■ Exercise goal
Can you convert the lines of the entries below, from the line with "Open the CASE STUDIES menu" up to and including the line with "coord(1041,70)", into a JSON list of strings with one string per line, skipping any blank lines and leaving the pictures out?
* start Stored rows *
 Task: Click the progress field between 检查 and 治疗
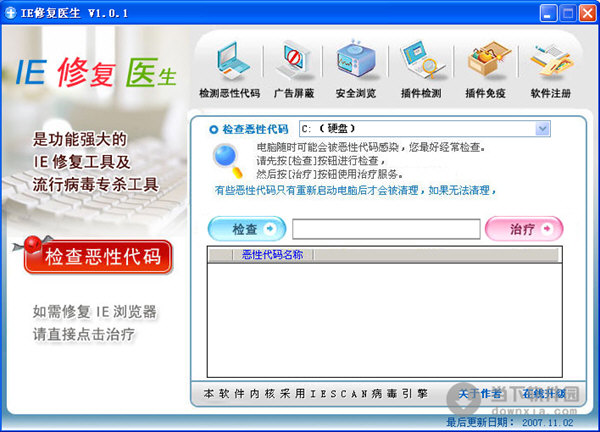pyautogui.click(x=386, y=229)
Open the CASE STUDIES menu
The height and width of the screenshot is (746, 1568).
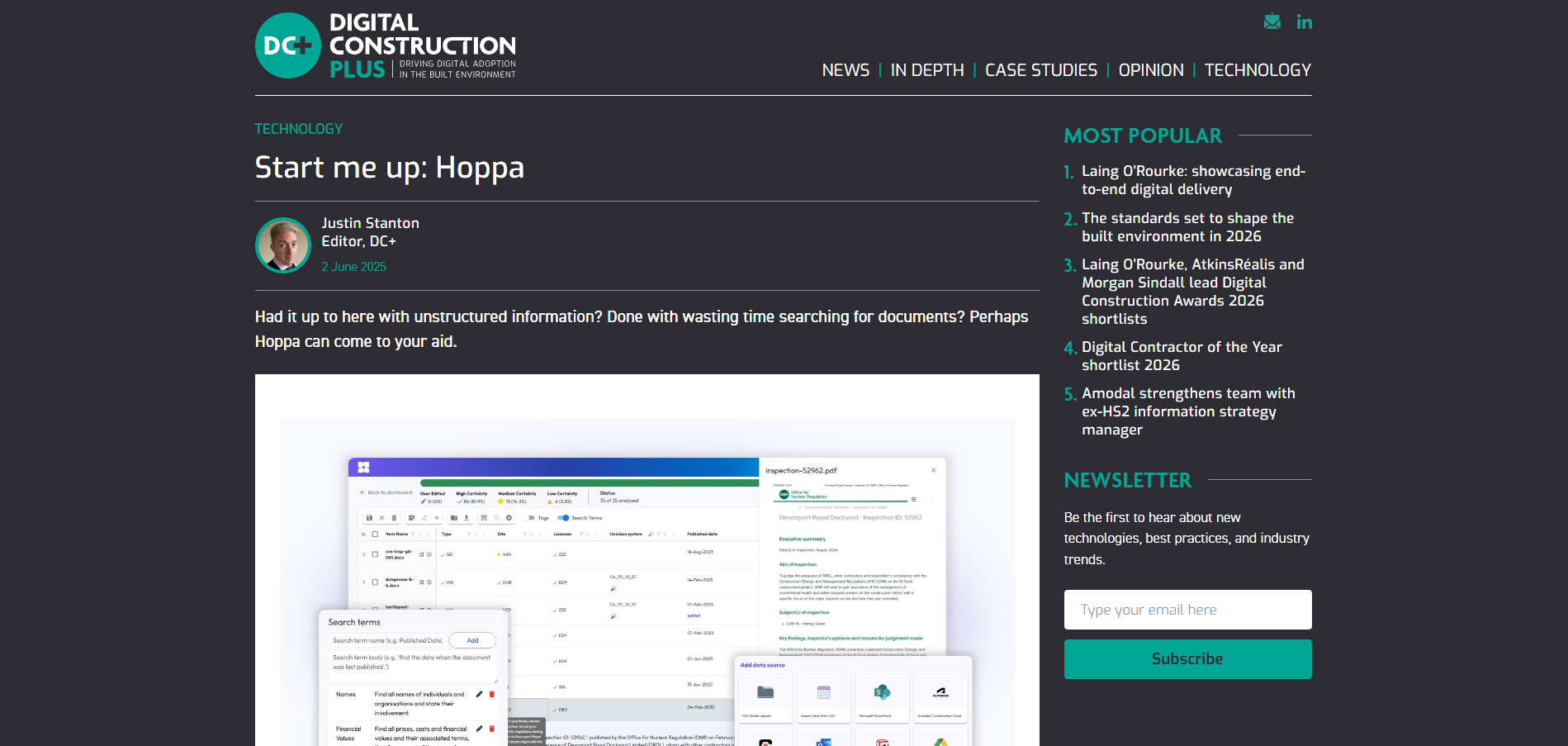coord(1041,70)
* end Stored rows *
* start Stored rows *
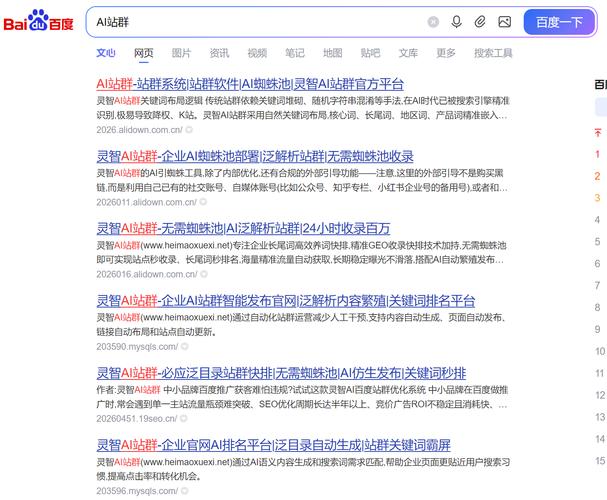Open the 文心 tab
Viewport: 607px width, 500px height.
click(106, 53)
* end Stored rows *
■ In response
[
  "Open the CASE STUDIES menu",
  "The height and width of the screenshot is (746, 1568).",
  "coord(1041,70)"
]